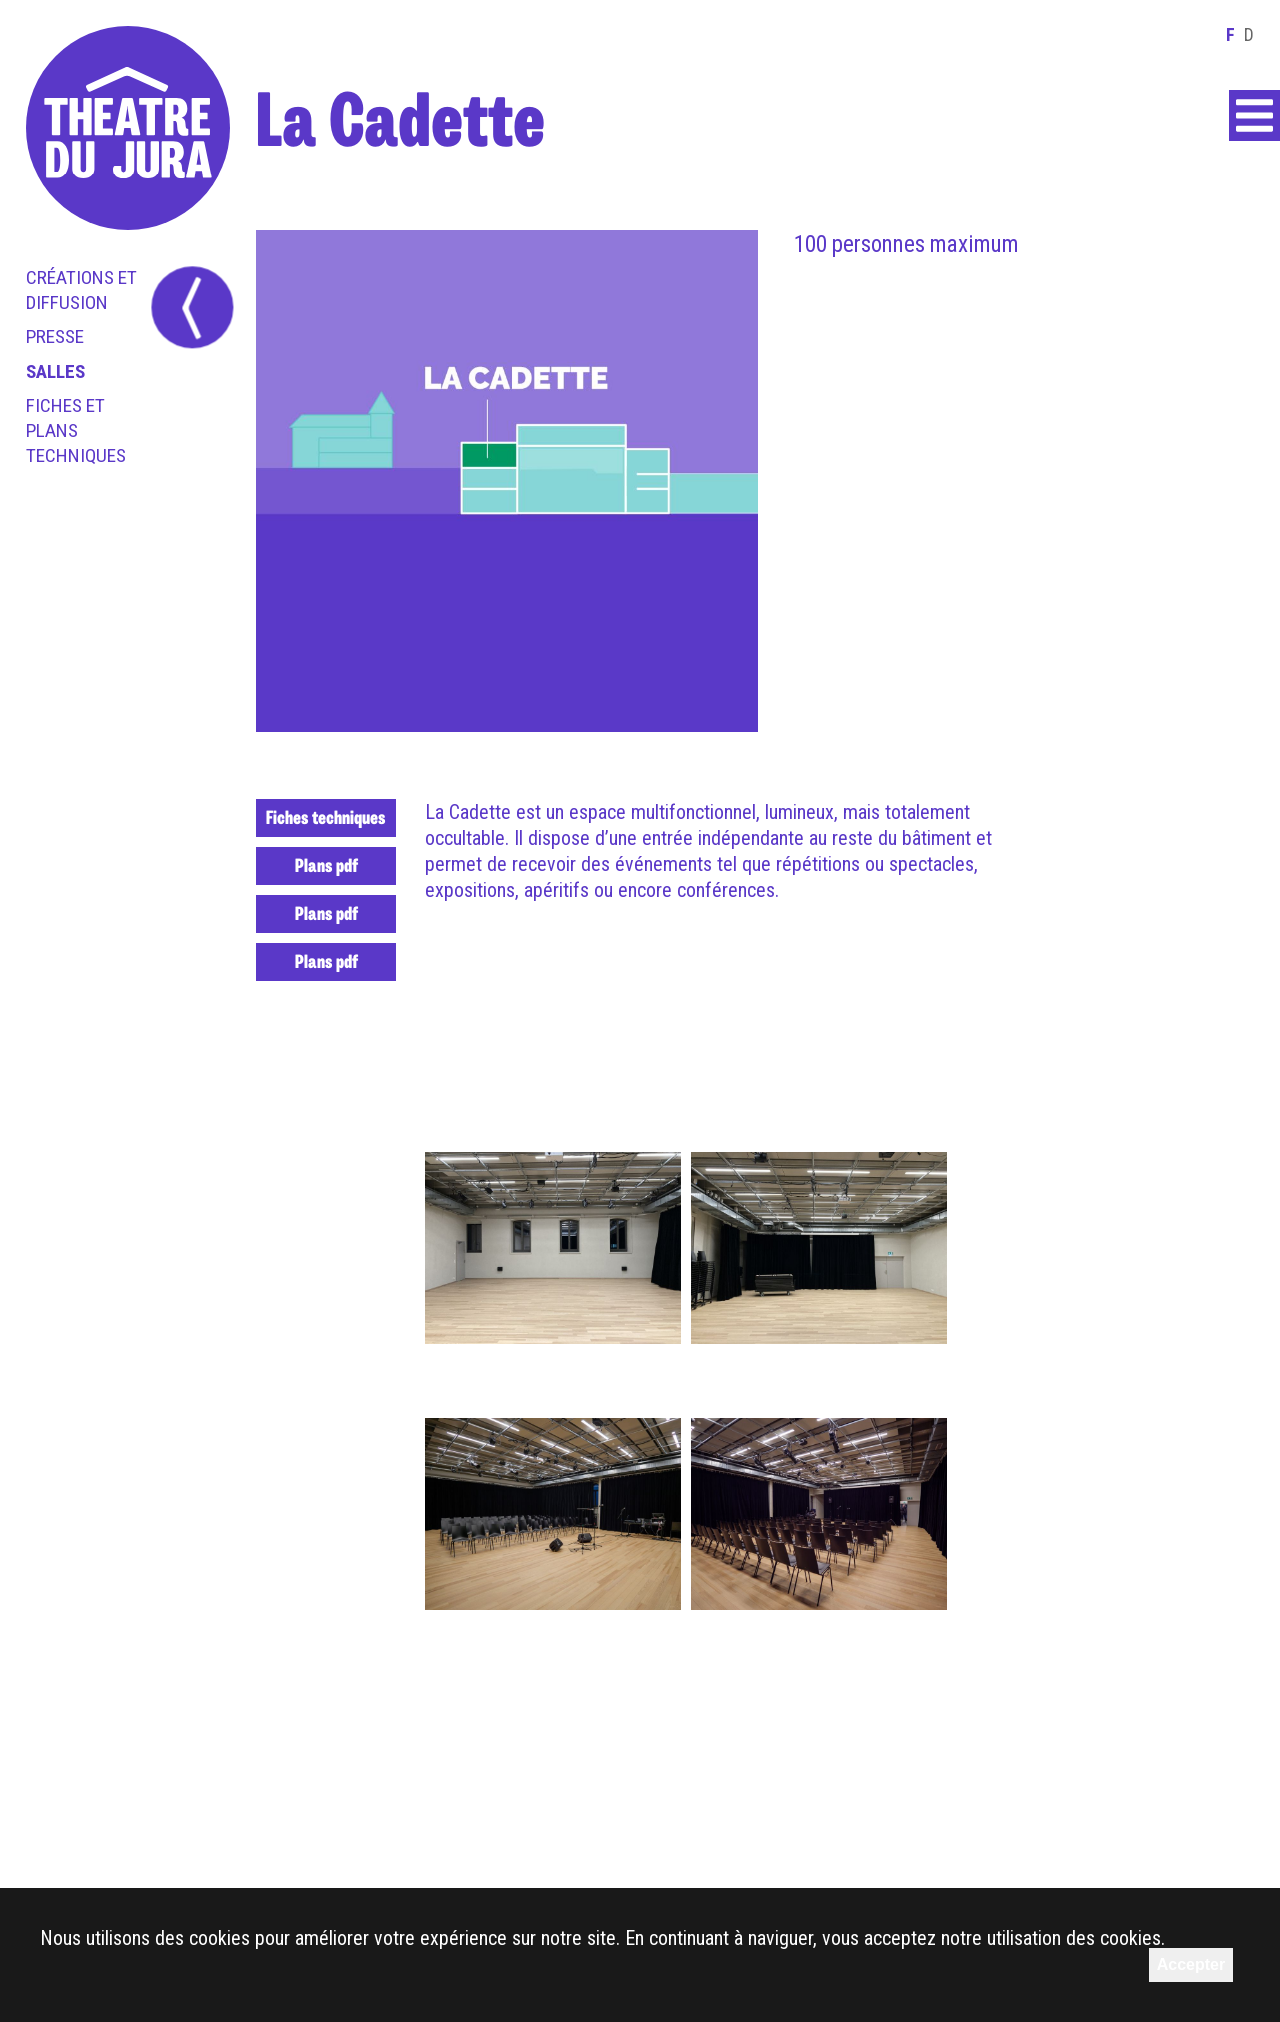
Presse (55, 336)
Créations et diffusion (81, 290)
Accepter (1191, 1964)
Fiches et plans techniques (76, 430)
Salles (55, 371)
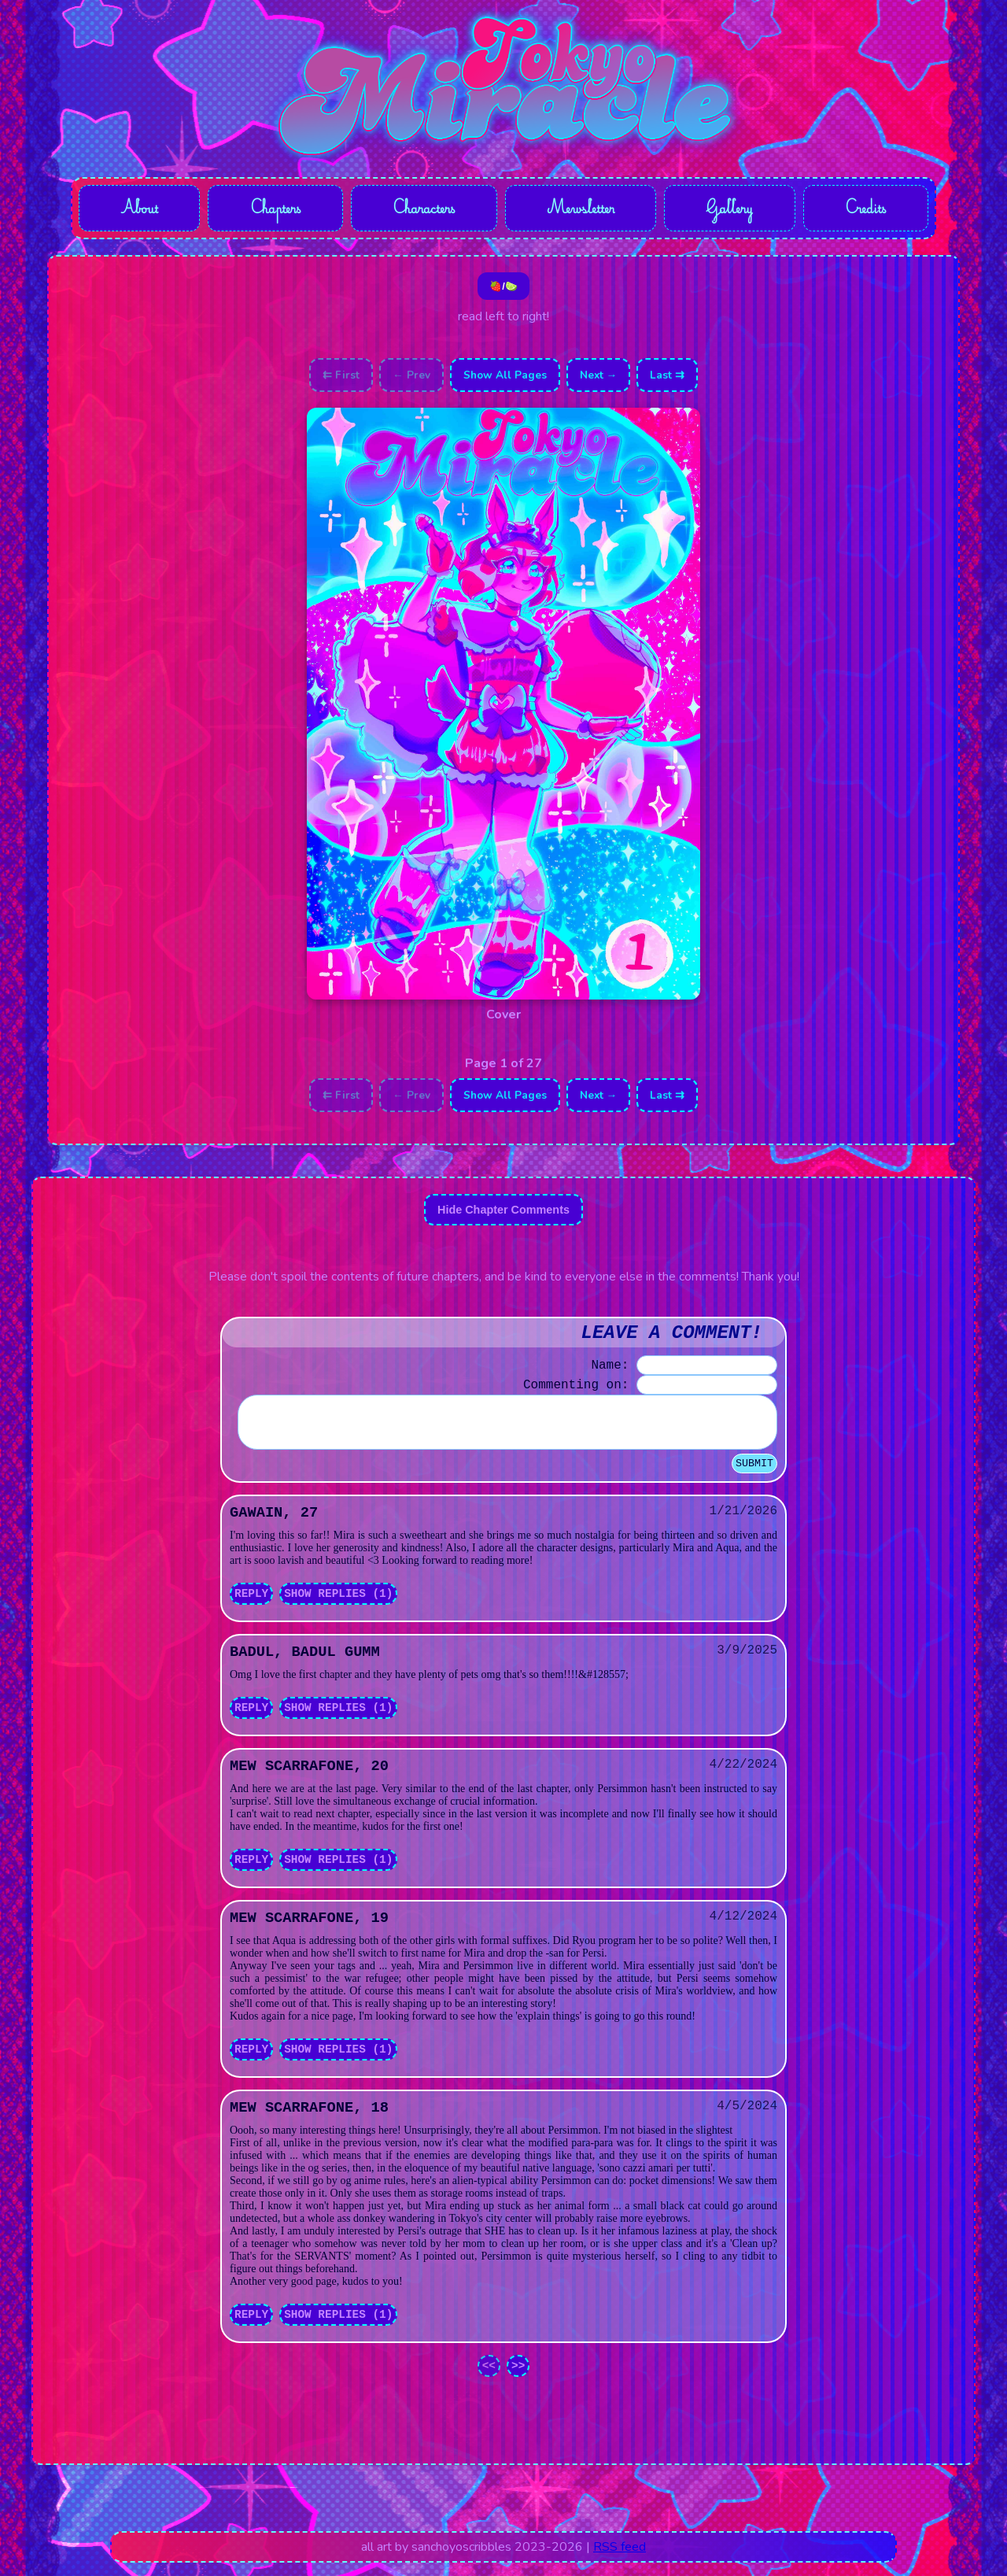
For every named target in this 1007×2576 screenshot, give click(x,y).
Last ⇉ (667, 378)
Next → (599, 378)
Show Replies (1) (338, 1607)
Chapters (275, 210)
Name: (610, 1369)
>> (518, 2379)
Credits (866, 210)
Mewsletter (582, 210)
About (139, 210)
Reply (251, 1607)
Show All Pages (505, 378)
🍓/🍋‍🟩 (503, 290)
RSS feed (619, 2560)
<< (489, 2379)
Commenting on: (576, 1389)
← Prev (411, 378)
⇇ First (341, 378)
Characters (424, 210)
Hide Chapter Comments (503, 1213)
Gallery (731, 210)
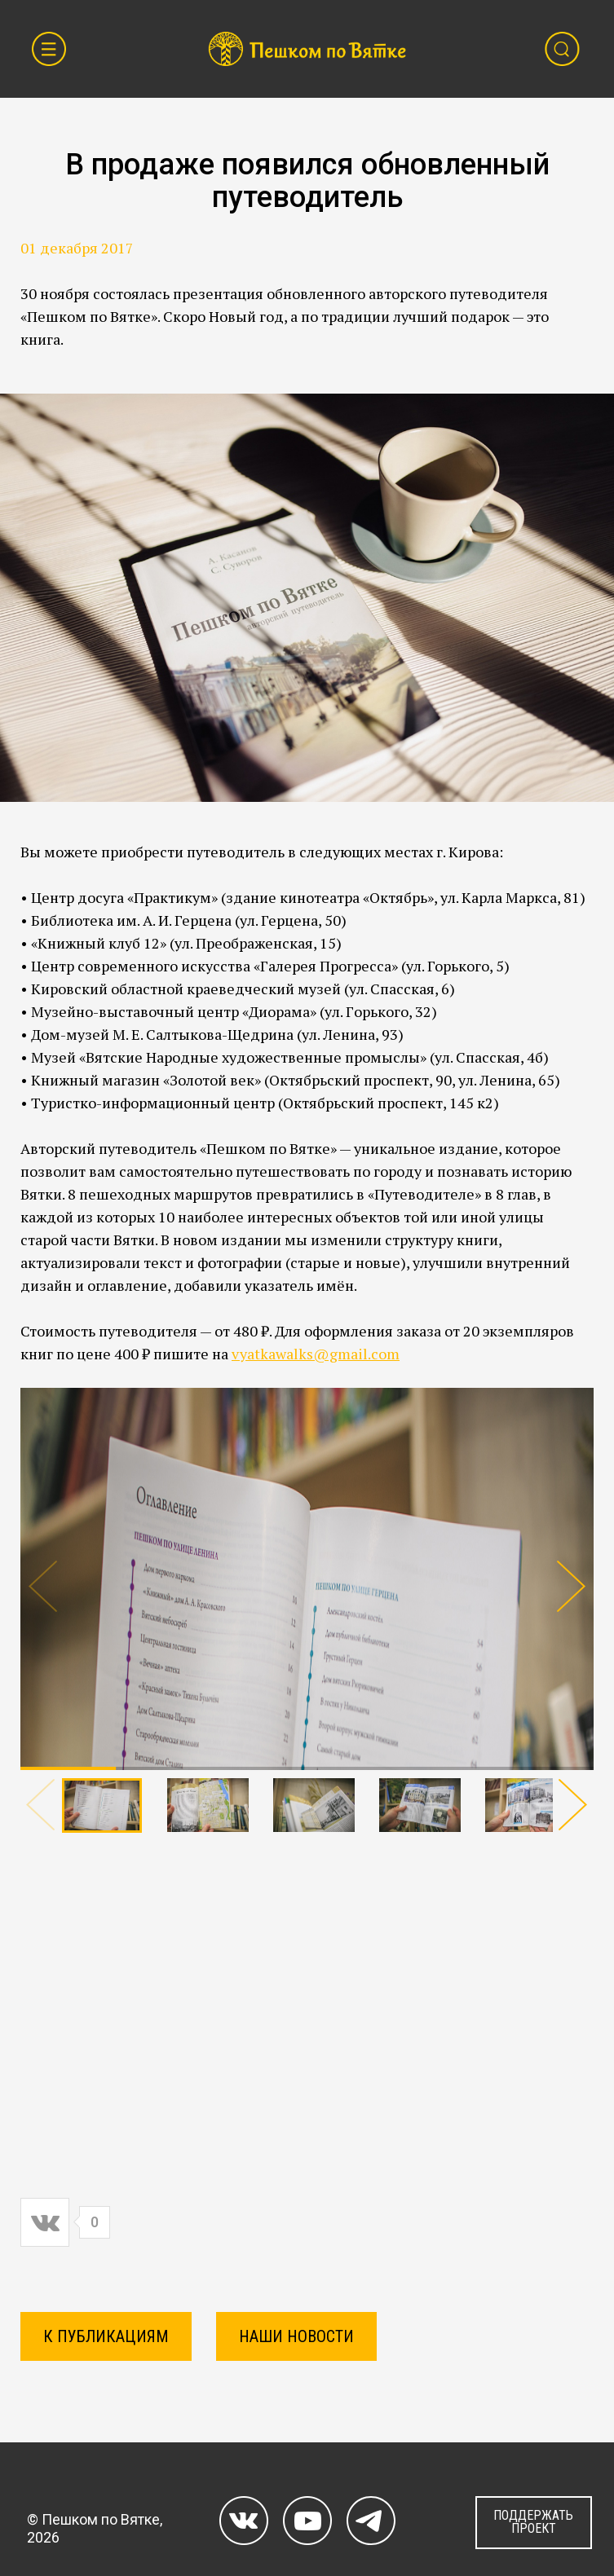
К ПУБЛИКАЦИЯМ (106, 2336)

= = =

Exercise task.
Repeat all the items with the pictures left out, substituting "Archive" for "Gallery" and changing nothing else.

Result of this task.
Presse (55, 336)
Créations et diffusion (81, 290)
Accepter (1191, 1964)
Fiches et plans techniques (76, 430)
Salles (55, 371)
For every named target in this 1007×2576 screenshot, give click(x,y).
Last ⇉ (667, 378)
Next → (599, 378)
Show Replies (1) (338, 1607)
Chapters (275, 210)
Name: (610, 1369)
>> (518, 2379)
Credits (866, 210)
Mewsletter (582, 210)
About (139, 210)
Reply (251, 1607)
Show All Pages (505, 378)
🍓/🍋‍🟩 (503, 290)
RSS feed (619, 2560)
<< (489, 2379)
Commenting on: (576, 1389)
← Prev (411, 378)
⇇ First (341, 378)
Characters (424, 210)
Hide Chapter Comments (503, 1213)
Archive (731, 210)
К ПУБЛИКАЦИЯМ (106, 2336)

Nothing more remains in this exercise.